Reproduce each of the following lines word for word, in the same order.

--- start of SUPPLIED RECORDS ---

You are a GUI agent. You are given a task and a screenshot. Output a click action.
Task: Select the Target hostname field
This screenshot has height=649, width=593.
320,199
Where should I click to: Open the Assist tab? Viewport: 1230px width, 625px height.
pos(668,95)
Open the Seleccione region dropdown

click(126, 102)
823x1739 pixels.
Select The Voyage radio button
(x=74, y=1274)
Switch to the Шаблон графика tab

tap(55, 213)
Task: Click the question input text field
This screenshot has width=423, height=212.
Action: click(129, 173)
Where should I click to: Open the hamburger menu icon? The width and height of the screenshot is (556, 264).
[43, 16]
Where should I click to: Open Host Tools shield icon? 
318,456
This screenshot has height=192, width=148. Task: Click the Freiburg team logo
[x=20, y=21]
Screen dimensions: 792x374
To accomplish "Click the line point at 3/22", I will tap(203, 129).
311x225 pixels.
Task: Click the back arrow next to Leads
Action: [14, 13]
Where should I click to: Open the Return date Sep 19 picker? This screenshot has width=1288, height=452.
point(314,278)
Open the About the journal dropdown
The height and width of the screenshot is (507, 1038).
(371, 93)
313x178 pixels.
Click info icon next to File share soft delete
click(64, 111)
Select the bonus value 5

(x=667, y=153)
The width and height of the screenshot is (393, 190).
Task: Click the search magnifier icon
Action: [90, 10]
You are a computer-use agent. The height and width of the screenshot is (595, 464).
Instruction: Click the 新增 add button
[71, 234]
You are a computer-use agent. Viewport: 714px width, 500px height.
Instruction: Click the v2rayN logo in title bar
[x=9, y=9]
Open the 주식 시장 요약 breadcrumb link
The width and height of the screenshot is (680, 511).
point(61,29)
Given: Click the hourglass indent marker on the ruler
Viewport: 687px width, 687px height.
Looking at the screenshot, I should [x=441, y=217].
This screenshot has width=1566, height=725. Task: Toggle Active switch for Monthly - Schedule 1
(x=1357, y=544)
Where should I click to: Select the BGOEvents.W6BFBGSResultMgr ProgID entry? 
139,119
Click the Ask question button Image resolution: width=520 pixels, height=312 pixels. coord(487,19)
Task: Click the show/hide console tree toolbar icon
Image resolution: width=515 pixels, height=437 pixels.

--- end of SUPPLIED RECORDS ---

■ EXERCISE OUTPUT:
You are a GUI agent. You are given a task and a screenshot. Output a click action.
Task: Select the Target hostname field
This screenshot has height=649, width=593.
320,199
Where should I click to: Open the Assist tab? Viewport: 1230px width, 625px height.
pos(668,95)
Open the Seleccione region dropdown

click(126, 102)
823x1739 pixels.
Select The Voyage radio button
(x=74, y=1274)
Switch to the Шаблон графика tab

tap(55, 213)
Task: Click the question input text field
This screenshot has width=423, height=212.
Action: click(129, 173)
Where should I click to: Open the hamburger menu icon? The width and height of the screenshot is (556, 264).
[43, 16]
Where should I click to: Open Host Tools shield icon? 
318,456
This screenshot has height=192, width=148. Task: Click the Freiburg team logo
[x=20, y=21]
Screen dimensions: 792x374
To accomplish "Click the line point at 3/22", I will tap(203, 129).
311x225 pixels.
Task: Click the back arrow next to Leads
Action: [14, 13]
Where should I click to: Open the Return date Sep 19 picker? This screenshot has width=1288, height=452.
point(314,278)
Open the About the journal dropdown
The height and width of the screenshot is (507, 1038).
(371, 93)
313x178 pixels.
Click info icon next to File share soft delete
click(64, 111)
Select the bonus value 5

(x=667, y=153)
The width and height of the screenshot is (393, 190).
Task: Click the search magnifier icon
Action: [90, 10]
You are a computer-use agent. The height and width of the screenshot is (595, 464).
Instruction: Click the 新增 add button
[71, 234]
You are a computer-use agent. Viewport: 714px width, 500px height.
Instruction: Click the v2rayN logo in title bar
[x=9, y=9]
Open the 주식 시장 요약 breadcrumb link
The width and height of the screenshot is (680, 511).
point(61,29)
Given: Click the hourglass indent marker on the ruler
Viewport: 687px width, 687px height.
Looking at the screenshot, I should [x=441, y=217].
This screenshot has width=1566, height=725. Task: Toggle Active switch for Monthly - Schedule 1
(x=1357, y=544)
Where should I click to: Select the BGOEvents.W6BFBGSResultMgr ProgID entry? 
139,119
Click the Ask question button Image resolution: width=520 pixels, height=312 pixels. coord(487,19)
Task: Click the show/hide console tree toolbar icon
Image resolution: width=515 pixels, height=437 pixels.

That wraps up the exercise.